START Task data

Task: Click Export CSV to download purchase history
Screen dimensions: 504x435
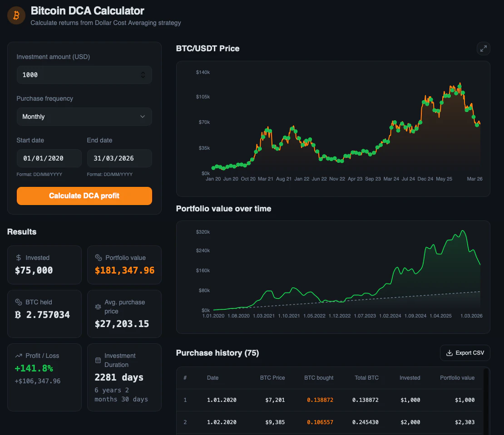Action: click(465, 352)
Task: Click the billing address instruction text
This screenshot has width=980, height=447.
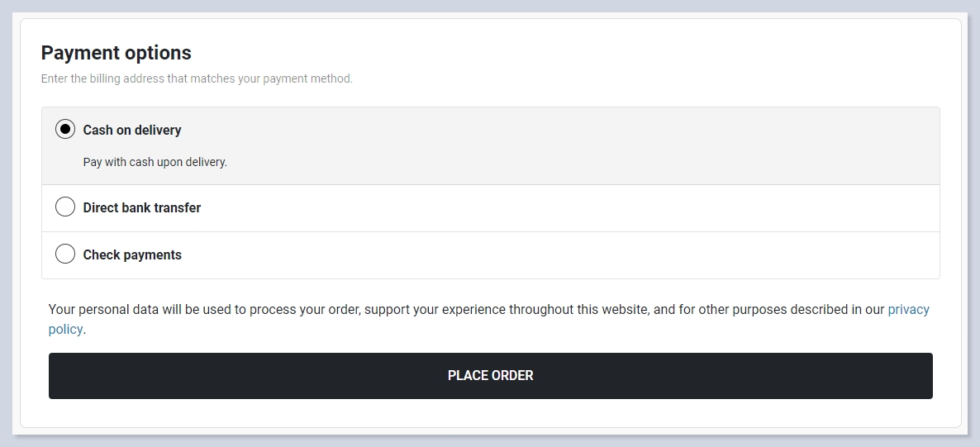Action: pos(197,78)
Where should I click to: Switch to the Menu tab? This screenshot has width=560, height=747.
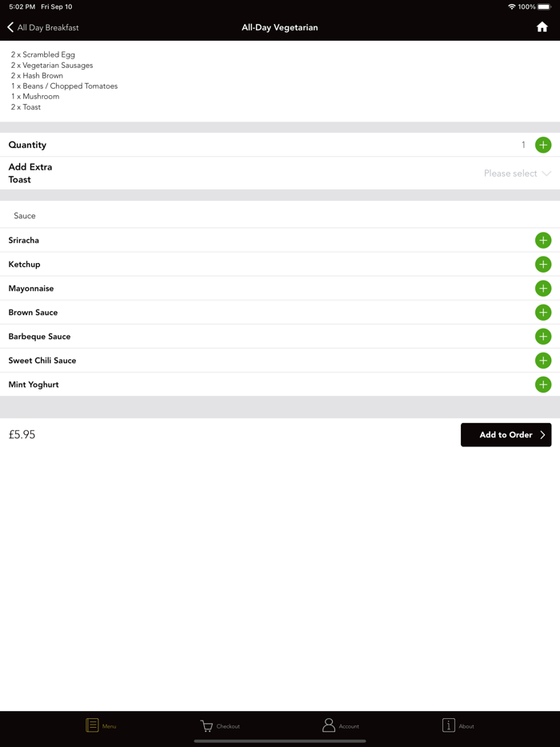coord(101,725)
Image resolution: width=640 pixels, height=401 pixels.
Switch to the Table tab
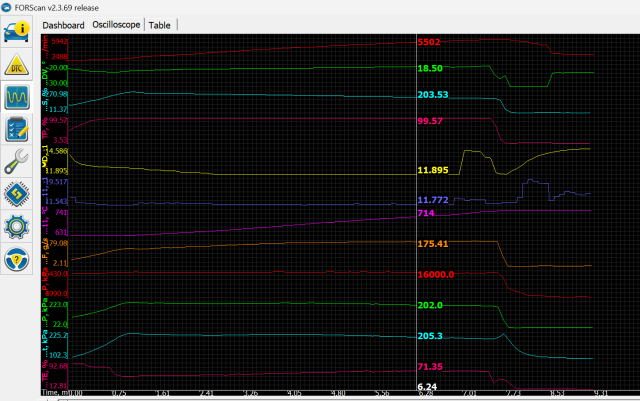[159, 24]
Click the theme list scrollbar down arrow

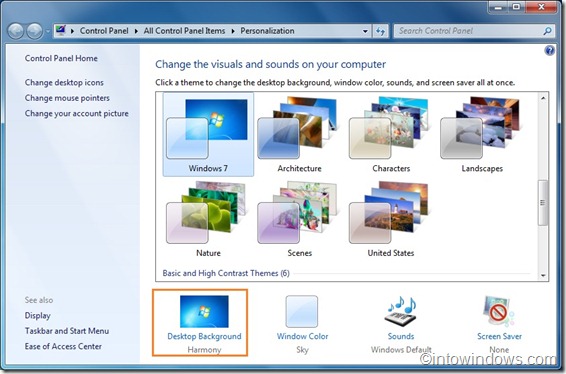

END Task data

● Task: Repeat, exactly and in full, every entry in the data, but not the pictures.

● Answer for this exercise:
Task: Click Export CSV to download purchase history
Screen dimensions: 504x435
Action: click(465, 352)
Task: Click the billing address instruction text
This screenshot has width=980, height=447.
Action: pos(197,78)
Where should I click to: Switch to the Menu tab? This screenshot has width=560, height=747.
coord(101,725)
Image resolution: width=640 pixels, height=401 pixels.
Switch to the Table tab
[159, 24]
Click the theme list scrollbar down arrow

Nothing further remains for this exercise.